We need to say the names of those who have been recently murdered. George Floyd, Breonna Taylor, Amaud Aubrey, Tony McDade. Those are just the most recent individuals. There are also the names of those who have died at the hands of police whose names we do not know. Our hearts are breaking for their families and for all of you who are suffering. Our hearts are breaking for our Black friends and colleagues, and those we have never met, who have to fear for their lives and their loved one’s lives as they go about their daily routines. And for our country’s inability to grapple with and address racism, which continues to prevent us from meeting the needs of all our people and being a nation where everyone can thrive.
As Ibram X. Kendi recently wrote in the Atlantic

The American nightmare has everything and nothing to do with the pandemic. Ask the souls of Breonna Taylor, Ahmaud Arbery, and George Floyd. Step into their souls.

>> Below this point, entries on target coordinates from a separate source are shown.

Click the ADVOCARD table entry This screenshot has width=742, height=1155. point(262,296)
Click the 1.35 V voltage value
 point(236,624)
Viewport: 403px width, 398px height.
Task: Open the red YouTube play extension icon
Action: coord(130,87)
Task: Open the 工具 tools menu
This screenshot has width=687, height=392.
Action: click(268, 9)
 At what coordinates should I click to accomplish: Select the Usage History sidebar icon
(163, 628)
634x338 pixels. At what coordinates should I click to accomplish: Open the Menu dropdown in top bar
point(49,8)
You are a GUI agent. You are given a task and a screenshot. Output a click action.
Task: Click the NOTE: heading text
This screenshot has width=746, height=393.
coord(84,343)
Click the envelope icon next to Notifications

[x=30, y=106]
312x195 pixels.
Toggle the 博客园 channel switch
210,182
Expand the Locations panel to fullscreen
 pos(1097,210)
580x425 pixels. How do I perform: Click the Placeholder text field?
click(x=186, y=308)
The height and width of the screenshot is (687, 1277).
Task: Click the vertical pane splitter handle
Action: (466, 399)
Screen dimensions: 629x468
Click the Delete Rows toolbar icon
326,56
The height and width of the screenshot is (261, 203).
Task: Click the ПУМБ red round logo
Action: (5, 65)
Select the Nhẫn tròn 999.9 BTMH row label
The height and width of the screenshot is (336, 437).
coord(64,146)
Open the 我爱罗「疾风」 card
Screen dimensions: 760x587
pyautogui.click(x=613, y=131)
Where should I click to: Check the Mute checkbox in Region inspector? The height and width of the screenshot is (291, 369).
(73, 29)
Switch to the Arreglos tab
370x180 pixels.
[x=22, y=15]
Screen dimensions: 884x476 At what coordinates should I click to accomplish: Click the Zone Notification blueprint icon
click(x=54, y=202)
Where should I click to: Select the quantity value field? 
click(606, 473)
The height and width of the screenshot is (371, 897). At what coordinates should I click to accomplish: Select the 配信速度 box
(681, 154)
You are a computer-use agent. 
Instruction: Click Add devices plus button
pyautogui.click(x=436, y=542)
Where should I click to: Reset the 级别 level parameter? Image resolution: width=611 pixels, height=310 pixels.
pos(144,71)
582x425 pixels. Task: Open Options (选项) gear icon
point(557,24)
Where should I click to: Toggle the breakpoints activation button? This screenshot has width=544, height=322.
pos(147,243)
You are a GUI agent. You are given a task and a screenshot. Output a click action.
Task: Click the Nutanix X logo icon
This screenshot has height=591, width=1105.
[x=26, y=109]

In this same article, Kendi draws connections between the coronavirus pandemic, and the disproportionality of deaths experienced by Black, Brown, and Indigenous communities, and the current rebellions that are occurring across the country. 
To be black and conscious of anti-black racism is to stare into the mirror of your own extinction. Ask the souls of the 10,000 black victims of COVID-19 who might still be living if they had been white. Ask the souls of those who were told the pandemic was the “great equalizer.” Ask the souls of those forced to choose between their low-wage jobs and their treasured life. Ask the souls of those blamed for their own death. Ask the souls of those who disproportionately lost their jobs and then their life as others disproportionately raged about losing their freedom to infect us all. Ask the souls of those ignored by the governors reopening their states.
It is clear that we need to go beyond writing statements each time there is another murder. We need to take action. My colleague and friend, Marc Lamont Hill, explains exactly why there is a need for a rebellion in this clip. His—and our—anger is palpable and real. Trevor Noah, of the Daily Show, brilliantly explains the horror of the murder and how the social contract many of us with privilege believe exists is broken every day for Black Americans. At the same time, we can draw on our strengths as scholars and educators. We can become more committed to anti-racist education that addresses anti-Blackness and other forms of racism and oppression. This work is central to why we do our work. I hope that each of us might reflect on the actions we each can take and how we might contribute to making lasting and structural changes.
At the same time that we feel despair, we need to find hope. The multiracial groups of protestors and the passion behind their protests give me hope. As bell hooks wrote, “Hope is essential to any political struggle for radical change when the overall social climate promotes disillusionment and despair.” We need to turn our anger into action. I invite us as a community to keep a conversation alive about what that action might be. We know that we are stronger together. We will need to come together to rebuild and regenerate our communities and ourselves.